Before jumping into one of the fundamental concepts of Object-oriented programming, we need to know static vs non-static members inside the class with a simple example.

  • Let's assume a person, in general, has 2 hands, even from person to person it is not changing which is almost the same which is static.

  • But the height, weight, color, and age will differ from person to person so it is non-static.

​A class can have any number of static members

A class can also have any number of non-static members

They are loading to the memory only one time for the entire execution

Only one time for one object creation. for every one object the non-static member loads to the memory.

common to every object is static

specific to objects is non-static. an object is also called an instance so it is an instance members

  • The entity in object-oriented language represents a class ie, Entity mapping to class.

  • One entity mapping to one class -> encapsulation which is binding code + data.

  • Designing a class for one particular entity is encapsulation which is encapsulating every piece of information of the entity.

  • Entity containing properties and behaviors.

  • class -> one unit-> entity information-> properties + behaviors+ initializers.

  • we need to know how properties and behaviors can be represented in a class unit.

  • Property of the entity mapping through the attribute of the class similarly, Behavior of the entity mapping through a method of a class.

  • Enables us to write reusable programs and acts like a black box to protect the data.

  • The public method acts as an interface for accessing private data even if the object of the class wants to access it.

  • It makes us invoke methods without any parameters as data and code are bound.

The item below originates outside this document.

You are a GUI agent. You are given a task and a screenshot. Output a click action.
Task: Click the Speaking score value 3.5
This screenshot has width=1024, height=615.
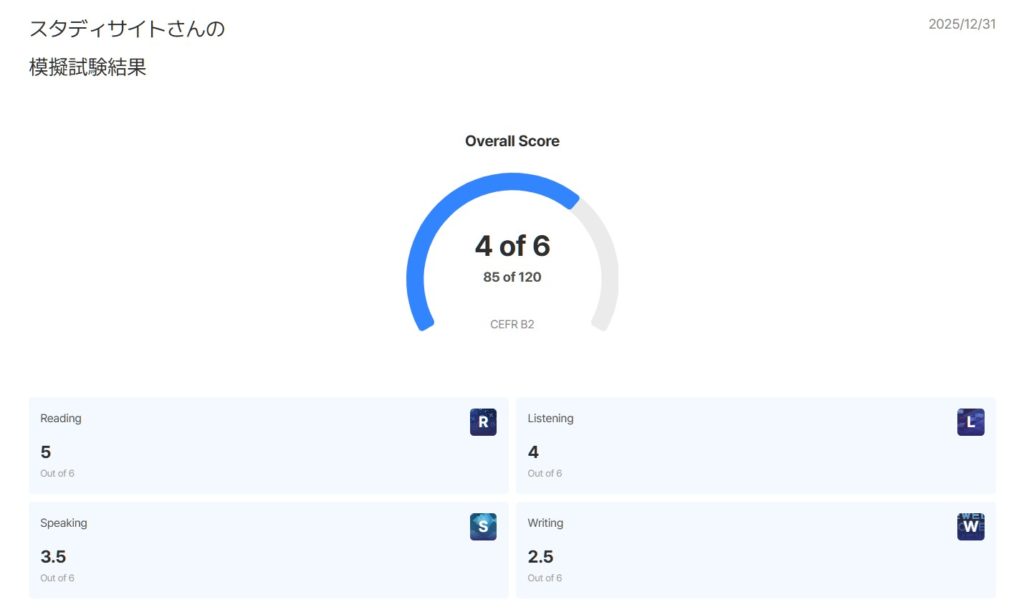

How do I use packages and encapsulation in a testing framework?
  • While implementing the POM framework, we can use encapsulation to maintain all locators in the POJO class as an object repository.

  • POJO stands for Plain Old Java Object.

  • Getter — is for read-only access and the setter — is for write-only access.

  • In the POJO class, we will declare all the variables as private and use getters to access the locators in the different classes with the page factory concept.

Hope it helps!

Happy Learning!! Never forget to explore !!